**Task brief:**
Please copy the clinician burnout text starting with "What comes next?" and going on through "not personal failure.", renaming "burnout" to "exhaustion" wherever it occurs.

**Document text:**
——————

Last time, many clinicians acknowledged something we don’t often say out loud:
“I’m not fine.”
What comes next?
In healthcare, the default response to stress is endurance — push through, adjust, work harder. But evidence shows burnout is driven primarily by system-level factors, not personal failure.
That creates a tension clinicians know well:
You can’t always change the system. In many settings, clinicians are expected to adapt to environments that were never built for sustainability. But continuing that way comes at a cost.
What Clinicians Are Trying
Across settings, clinicians describe trying small, pragmatic adjustments — not dramatic overhauls:
- Setting clearer boundaries around after-hours charting
- Delegating or optimizing team workflows
- Reducing non-essential commitments
- Taking protected time off (when possible)
- Seeking peer support — formally or informally
Some report meaningful improvement. Others describe only temporary relief in a high-pressure environment.
The Reality Check
There’s no single fix.

——————

**Source material:**
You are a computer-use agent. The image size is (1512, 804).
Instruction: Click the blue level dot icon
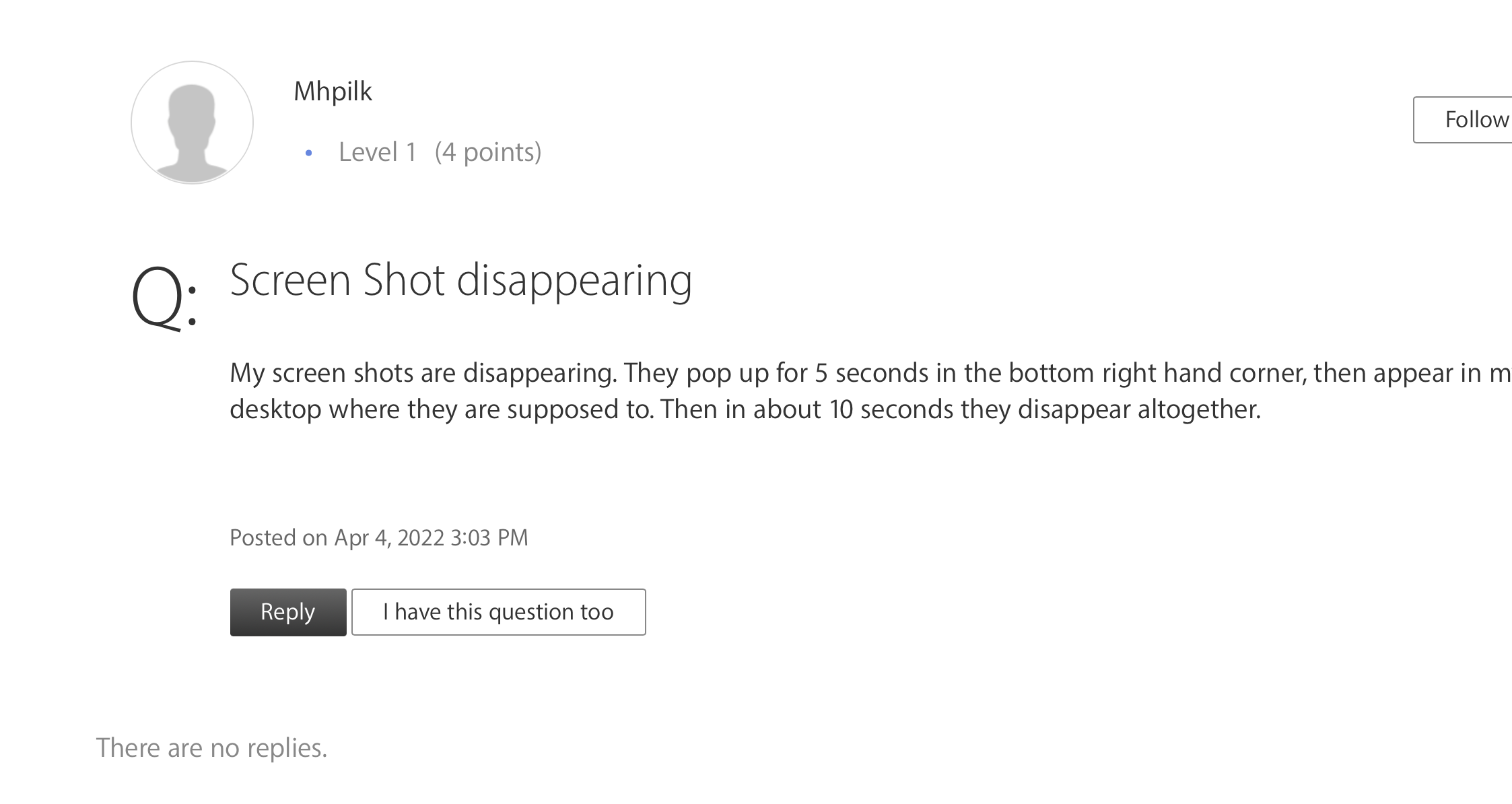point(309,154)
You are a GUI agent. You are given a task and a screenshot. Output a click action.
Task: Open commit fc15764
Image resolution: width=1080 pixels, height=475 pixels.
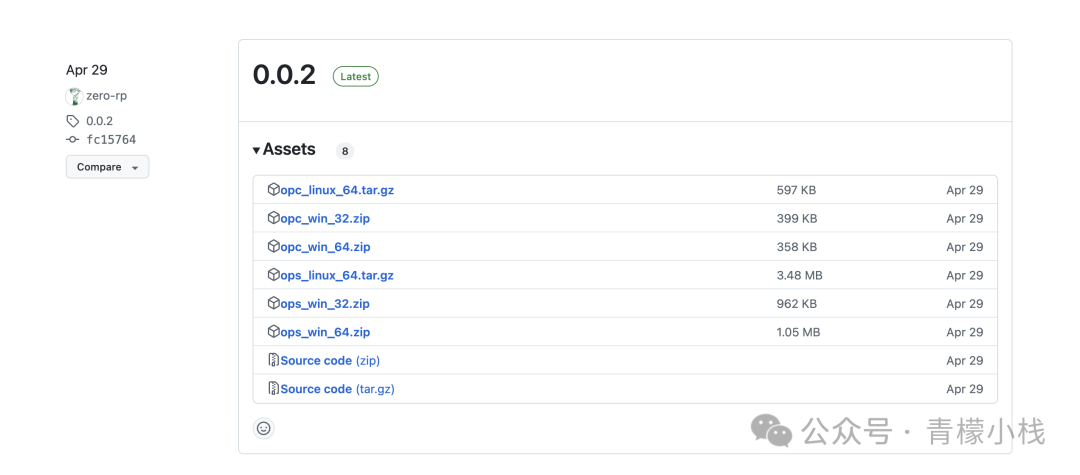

——————

**Exercise solution:**
What comes next?
In healthcare, the default response to stress is endurance — push through, adjust, work harder. But evidence shows exhaustion is driven primarily by system-level factors, not personal failure.